A Lebanese-American lawyer accused a national law firm of discrimination in a recently filed lawsuit alleging she was fired the day before she was set to start a job at the firm’s Chicago office in late October because of her Muslim and Arab identity.
Jinan Chehade alleged in a complaint filed Wednesday in U.S. District Court that Foley & Lardner discriminated against her because of her Arab Muslim background and political statements she’d made on social media and at public meetings about the crisis in Gaza.
According to the complaint, Chehade, a Georgetown Law School graduate, had been interning with Foley & Lardner in July 2022 when they offered her a full-time position to begin in fall 2023. Then, 15 hours before she was set to start work, she was fired, according to the complaint.

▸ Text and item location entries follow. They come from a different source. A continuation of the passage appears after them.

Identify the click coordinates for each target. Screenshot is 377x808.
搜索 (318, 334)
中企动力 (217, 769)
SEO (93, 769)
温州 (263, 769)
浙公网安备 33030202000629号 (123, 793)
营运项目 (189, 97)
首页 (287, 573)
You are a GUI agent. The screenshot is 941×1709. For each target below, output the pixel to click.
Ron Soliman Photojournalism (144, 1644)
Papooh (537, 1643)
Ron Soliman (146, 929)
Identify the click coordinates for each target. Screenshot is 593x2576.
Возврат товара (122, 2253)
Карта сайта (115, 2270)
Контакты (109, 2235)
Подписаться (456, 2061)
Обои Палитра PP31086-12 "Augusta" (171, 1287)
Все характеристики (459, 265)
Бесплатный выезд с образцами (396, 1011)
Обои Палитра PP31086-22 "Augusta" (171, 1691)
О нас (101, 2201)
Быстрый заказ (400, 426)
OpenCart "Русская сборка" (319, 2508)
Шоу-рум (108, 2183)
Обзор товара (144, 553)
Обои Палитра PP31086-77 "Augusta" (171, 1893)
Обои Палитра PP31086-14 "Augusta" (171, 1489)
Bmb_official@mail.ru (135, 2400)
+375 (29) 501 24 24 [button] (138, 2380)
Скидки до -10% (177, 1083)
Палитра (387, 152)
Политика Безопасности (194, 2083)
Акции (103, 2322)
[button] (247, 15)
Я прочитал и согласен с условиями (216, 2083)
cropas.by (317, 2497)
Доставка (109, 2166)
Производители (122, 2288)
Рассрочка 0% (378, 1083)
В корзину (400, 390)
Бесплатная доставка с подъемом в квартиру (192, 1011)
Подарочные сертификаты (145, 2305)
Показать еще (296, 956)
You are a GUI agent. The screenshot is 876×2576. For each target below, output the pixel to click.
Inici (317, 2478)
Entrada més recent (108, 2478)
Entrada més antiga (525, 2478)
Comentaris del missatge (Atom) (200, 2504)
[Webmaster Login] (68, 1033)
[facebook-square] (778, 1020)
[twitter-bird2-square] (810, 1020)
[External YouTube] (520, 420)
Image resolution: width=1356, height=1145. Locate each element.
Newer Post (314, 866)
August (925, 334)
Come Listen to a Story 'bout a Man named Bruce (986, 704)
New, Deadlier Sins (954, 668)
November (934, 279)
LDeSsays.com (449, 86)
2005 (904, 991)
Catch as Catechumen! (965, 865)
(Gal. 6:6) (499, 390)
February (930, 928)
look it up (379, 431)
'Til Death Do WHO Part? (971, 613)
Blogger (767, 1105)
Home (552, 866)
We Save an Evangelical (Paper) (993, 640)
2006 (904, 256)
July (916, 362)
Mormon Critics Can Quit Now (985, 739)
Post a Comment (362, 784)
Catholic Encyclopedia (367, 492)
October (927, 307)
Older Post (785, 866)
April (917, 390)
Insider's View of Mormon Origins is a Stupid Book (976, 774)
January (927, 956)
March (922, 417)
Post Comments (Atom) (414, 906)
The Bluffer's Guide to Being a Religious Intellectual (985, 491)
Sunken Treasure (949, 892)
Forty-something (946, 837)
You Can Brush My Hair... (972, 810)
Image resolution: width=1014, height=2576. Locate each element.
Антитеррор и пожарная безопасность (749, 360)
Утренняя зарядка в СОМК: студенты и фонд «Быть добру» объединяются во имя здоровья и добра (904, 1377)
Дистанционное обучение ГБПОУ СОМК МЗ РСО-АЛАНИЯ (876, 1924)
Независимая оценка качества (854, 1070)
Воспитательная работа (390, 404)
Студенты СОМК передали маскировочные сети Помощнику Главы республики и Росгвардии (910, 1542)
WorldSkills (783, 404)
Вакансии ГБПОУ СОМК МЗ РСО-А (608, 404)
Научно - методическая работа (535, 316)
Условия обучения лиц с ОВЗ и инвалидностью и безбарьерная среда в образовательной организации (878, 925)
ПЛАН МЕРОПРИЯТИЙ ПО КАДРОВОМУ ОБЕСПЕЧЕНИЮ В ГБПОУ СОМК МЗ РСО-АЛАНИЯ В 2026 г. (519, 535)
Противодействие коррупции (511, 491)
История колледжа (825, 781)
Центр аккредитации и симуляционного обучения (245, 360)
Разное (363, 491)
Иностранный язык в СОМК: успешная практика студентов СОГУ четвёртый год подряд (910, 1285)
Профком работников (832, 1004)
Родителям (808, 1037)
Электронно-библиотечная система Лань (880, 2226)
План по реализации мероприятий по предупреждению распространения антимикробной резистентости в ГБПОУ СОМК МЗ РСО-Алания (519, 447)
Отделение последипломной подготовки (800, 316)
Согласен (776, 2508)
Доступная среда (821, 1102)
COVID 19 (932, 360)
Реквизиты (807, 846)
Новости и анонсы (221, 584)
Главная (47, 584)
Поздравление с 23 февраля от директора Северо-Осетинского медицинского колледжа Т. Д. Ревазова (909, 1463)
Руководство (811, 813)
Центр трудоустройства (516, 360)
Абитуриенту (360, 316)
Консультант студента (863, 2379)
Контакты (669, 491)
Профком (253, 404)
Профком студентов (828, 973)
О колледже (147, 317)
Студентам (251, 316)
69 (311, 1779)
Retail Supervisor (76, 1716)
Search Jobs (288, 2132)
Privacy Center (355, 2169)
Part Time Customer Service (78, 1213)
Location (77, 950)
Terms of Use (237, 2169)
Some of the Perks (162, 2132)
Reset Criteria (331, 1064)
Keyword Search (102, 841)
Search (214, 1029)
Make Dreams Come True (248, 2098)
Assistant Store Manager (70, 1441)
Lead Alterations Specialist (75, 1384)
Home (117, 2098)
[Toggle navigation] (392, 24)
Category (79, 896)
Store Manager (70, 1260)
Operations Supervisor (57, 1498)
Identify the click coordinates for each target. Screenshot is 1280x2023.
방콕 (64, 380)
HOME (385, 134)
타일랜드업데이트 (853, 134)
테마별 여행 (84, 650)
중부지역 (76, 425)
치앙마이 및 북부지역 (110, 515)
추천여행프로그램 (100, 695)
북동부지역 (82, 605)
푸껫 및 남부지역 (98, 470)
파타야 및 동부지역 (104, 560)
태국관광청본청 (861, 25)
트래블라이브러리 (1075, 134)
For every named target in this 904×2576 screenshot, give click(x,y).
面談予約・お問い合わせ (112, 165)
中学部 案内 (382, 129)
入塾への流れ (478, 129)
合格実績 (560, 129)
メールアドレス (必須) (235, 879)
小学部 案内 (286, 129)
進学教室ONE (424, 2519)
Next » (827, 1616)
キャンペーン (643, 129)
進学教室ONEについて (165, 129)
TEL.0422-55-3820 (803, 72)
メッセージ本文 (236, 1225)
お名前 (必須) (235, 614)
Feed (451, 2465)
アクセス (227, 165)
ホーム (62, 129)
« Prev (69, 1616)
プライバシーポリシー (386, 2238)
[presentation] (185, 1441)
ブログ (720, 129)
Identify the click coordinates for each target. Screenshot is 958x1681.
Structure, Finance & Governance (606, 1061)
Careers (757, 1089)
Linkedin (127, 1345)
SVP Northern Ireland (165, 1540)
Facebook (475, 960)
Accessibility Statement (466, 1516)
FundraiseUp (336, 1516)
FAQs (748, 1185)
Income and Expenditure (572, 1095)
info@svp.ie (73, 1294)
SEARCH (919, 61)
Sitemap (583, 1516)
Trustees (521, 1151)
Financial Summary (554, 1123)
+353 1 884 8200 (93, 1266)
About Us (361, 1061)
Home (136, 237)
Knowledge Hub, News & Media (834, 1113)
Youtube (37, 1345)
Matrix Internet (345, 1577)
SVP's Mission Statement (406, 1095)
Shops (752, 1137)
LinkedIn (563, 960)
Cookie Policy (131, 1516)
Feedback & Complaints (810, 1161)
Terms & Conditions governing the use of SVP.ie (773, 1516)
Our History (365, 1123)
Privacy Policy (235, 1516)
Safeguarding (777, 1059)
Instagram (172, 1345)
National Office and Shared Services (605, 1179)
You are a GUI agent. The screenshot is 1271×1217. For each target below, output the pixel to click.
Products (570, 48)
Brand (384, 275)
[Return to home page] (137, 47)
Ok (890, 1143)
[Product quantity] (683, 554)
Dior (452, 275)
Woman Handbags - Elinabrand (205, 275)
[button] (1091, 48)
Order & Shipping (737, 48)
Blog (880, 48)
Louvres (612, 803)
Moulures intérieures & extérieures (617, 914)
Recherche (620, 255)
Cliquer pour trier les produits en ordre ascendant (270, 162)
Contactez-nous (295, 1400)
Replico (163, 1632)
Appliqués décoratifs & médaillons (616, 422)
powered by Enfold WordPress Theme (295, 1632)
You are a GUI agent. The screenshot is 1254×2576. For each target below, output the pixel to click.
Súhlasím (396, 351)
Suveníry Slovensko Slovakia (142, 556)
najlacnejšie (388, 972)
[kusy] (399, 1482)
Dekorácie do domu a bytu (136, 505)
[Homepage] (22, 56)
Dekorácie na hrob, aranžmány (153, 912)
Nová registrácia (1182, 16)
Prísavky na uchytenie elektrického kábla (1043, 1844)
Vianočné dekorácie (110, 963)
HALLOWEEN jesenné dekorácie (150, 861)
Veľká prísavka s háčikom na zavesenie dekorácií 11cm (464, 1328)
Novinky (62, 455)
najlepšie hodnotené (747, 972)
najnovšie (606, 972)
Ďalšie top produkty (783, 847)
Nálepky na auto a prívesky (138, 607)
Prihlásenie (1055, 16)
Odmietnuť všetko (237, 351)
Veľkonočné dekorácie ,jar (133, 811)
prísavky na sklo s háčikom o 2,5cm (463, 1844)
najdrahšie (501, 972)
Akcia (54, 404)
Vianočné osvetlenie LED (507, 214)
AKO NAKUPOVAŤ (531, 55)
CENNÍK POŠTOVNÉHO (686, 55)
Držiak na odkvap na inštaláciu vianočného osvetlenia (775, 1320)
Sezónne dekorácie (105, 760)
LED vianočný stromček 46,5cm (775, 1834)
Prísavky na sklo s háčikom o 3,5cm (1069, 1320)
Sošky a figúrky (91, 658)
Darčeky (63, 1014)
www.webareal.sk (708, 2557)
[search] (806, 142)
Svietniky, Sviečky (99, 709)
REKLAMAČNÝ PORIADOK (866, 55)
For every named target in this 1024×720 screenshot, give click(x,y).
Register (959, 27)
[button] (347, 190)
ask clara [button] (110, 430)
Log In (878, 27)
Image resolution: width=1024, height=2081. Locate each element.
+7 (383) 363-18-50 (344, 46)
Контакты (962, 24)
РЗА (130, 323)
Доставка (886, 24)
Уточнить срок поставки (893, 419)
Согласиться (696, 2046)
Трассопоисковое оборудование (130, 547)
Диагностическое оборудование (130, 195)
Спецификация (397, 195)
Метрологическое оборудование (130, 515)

The Sunday before her slated first day of work, Foley & Lardner asked her to come to the office where she said they interrogated her for two hours “in a very hostile manner,” Chehade alleged in the complaint.
“As soon as we all sat down, they pulled out a packet of about 15 to 20 pages with screenshots of my social media posts, about speeches that I’ve made, about my background, my identity,” Chehade said. “When I really started to feel the anxiety and panic was when they asked me about my dad, and where he worked – and obviously as a child of immigrants, a big law firm asking you about your father… alarm bells just started going off in my head,” Chehade told the Tribune in an interview Thursday.
Chehade’s father, she said, works at the Mosque Foundation in Bridgeview.
The firm also questioned her about her associations with Students for Justice in Palestine and public comments she had made regarding a proposed ceasefire resolution at a Chicago City Council Meeting, said Chehade, who is Lebanese but has family who live in Gaza.
“It was devastating when they turned against me and vilified me in this way when I really respected their supposed commitment to diversity,” Chehade said.
In an emailed statement, a Foley & Lardner representative said they believed Chehade’s complaint was “without merit.”
“We stand behind our decision to rescind Ms. Chehade’s employment offer as a result of the statements she made surrounding the horrendous attacks by Hamas on October 7,” a firm representative said.